Received: 07/03/2016
Accepted : 11/07/2016
In Press: 07/10/2016
Published: 26/01/2017

Abstract

OBJECTIVES:
To better understand the real-world characteristics and costs of Sjögren’s syndrome (SS).
METHODS:
Analysing the MarketScan Commercial Claims database from Jan. 1, 2006 to Dec. 31, 2011, we identified 10,414 patients ≥18 years old newly diagnosed with SS. Patient characteristics, drugs (commonly used for SS), resource utilisation, and medical costs were evaluated for 12 months pre- and post-diagnosis.
RESULTS:
Mean age was 55 years; 90% were female. At diagnosis, SS patients were most often seen by rheumatologists (39%) or internists (14.2%); the most common concurrent autoimmune conditions were rheumatoid arthritis (17.9%) and systemic lupus erythematosus (14.6%).

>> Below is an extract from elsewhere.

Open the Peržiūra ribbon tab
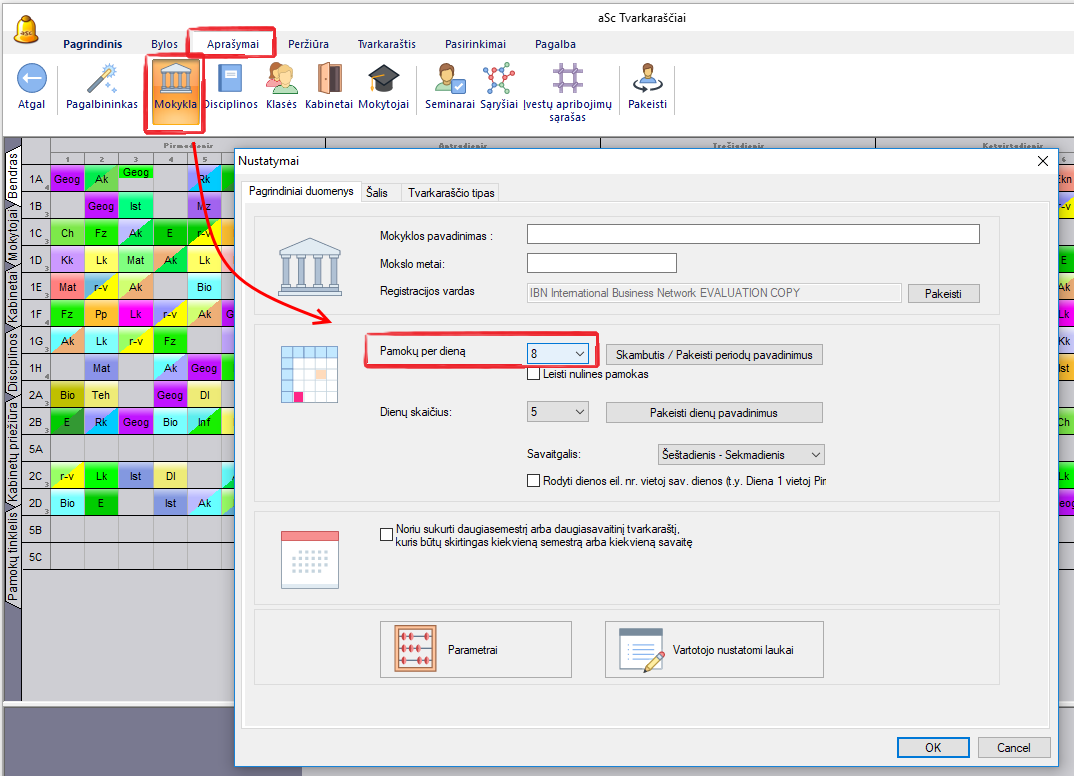Image resolution: width=1074 pixels, height=776 pixels. tap(308, 44)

Other common comorbidities were hypertension (37.6%), osteoarthritis (31.4%), and hyperlipidaemia/dyslipidaemia (30.3%). Post diagnosis of SS, claims for myocardial infarction and coronary artery bypass graft doubled. Medications of interest prescribed post-diagnosis were eye/mouth drugs (32.2%) and synthetic immunosuppressants (32.1%). Biologic drugs were prescribed to a minority (TNF inhibitors, ~5.0%; non-TNF inhibitors, 1%). Of note, prescriptions for all systemic immunotherapies (synthetic and biologic) were significantly lower in the subgroup without concurrent autoimmune disease, and 15.1% of the overall population had no SS-related prescriptions. Post diagnosis, total medical resource utilisation and total medical costs increased (1.2 and 1.4-fold, respectively).
CONCLUSIONS:
In this retrospective, real-world analysis, medical claims in the first year after SS diagnosis revealed that cardiovascular (CV) events increased and all-cause healthcare costs grew by 40%. Pharmacologic management consisted primarily of low potency immunomodulation and symptomatic treatments. Systemic disease-modifying therapies were used mostly in patients who had another concurrent autoimmune disease, suggesting a lack of treatment options for SS.